The method comprises the steps of forming a word vector matrix based on deep learning of a convolutional neural network, inputting a two-dimensional data matrix formed by a word vector characteristic extraction matrix into the convolutional neural network, and outputting a common file and a sensitive file.

The actual processing process specifically comprises: the word vector training set mainly constructs a word vector model according to a corpus and converts documents written by human language into a form which can be recognized by a machine, and the more complete the corpus is, the more accurate the word vectors obtained by training are; sensitive file feature training, namely taking word vectors as input of a convolutional neural network, and performing file classification, identification and learning through cross validation after operation of a convolutional layer, a pooling layer, a maxporoling layer and a full-link layer; the detection module extracts word vector characteristics of the file to be detected, and then the sensitive file is identified through convolutional neural network calculation.

Claims

1. A sensitive file detection method based on a convolutional neural network is characterized by comprising the following steps:

representing the semantic content form of the document into a two-dimensional matrix characteristic form similar to image data, and training word vector characteristics aiming at a data set;

combining the trained word vectors to obtain vector characteristics of the document;

and taking the vector features as input features of deep learning based on the convolutional neural network, and taking the vector features as method operation parameters to participate in an iterative training process.

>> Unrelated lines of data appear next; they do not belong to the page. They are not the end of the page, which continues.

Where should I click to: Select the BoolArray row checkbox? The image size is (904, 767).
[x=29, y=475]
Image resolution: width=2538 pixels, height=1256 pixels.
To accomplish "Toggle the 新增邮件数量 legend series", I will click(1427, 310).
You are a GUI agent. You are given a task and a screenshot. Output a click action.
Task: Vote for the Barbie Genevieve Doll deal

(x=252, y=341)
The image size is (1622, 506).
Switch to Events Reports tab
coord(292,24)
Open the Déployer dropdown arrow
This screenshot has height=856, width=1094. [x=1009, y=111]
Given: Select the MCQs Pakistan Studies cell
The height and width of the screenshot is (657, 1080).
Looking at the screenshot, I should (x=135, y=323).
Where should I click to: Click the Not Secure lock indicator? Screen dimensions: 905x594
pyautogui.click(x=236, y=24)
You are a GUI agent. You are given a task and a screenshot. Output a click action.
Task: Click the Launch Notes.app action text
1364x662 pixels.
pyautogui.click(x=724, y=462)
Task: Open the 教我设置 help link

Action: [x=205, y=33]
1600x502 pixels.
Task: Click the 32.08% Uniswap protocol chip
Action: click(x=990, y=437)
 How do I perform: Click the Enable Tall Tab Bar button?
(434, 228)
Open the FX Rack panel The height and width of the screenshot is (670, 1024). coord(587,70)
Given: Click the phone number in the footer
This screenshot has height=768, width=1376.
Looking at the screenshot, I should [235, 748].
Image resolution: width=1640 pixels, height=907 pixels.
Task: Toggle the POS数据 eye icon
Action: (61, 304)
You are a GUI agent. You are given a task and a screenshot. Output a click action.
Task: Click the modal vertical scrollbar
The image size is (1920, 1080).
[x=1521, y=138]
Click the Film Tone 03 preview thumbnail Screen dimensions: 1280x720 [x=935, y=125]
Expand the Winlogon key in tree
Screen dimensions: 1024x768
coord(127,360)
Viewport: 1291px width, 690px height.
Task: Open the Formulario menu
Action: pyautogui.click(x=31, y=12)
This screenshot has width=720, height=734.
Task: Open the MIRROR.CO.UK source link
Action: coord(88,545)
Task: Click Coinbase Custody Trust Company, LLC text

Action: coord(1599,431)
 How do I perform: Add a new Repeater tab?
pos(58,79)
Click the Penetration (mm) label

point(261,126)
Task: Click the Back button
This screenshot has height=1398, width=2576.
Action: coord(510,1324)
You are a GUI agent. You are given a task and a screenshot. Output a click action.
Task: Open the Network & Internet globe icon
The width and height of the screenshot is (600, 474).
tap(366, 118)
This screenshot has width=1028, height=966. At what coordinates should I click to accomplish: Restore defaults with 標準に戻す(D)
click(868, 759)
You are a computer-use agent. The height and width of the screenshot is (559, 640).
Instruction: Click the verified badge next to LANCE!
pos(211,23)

2. The sensitive document detection method based on the convolutional neural network as claimed in claim 1, wherein the deep learning based on the convolutional neural network forms a word vector matrix,

and inputting a two-dimensional data matrix formed by the word vector feature extraction matrix into the convolutional neural network, and outputting a common file and a sensitive file.

3. The sensitive file detection method based on the convolutional neural network as claimed in claim 1, wherein the actual processing procedure specifically comprises:

the word vector training set mainly constructs a word vector model according to a corpus and converts documents written by human language into a form which can be recognized by a machine, and the more complete the corpus is, the more accurate the word vectors obtained by training are;

sensitive file feature training, namely taking word vectors as input of a convolutional neural network, and performing file classification, identification and learning through cross validation after operation of a convolutional layer, a pooling layer, a maxporoling layer and a full connection layer;

and the detection module extracts the word vector characteristics of the file to be detected, and then realizes sensitive file identification through the calculation of the convolutional neural network.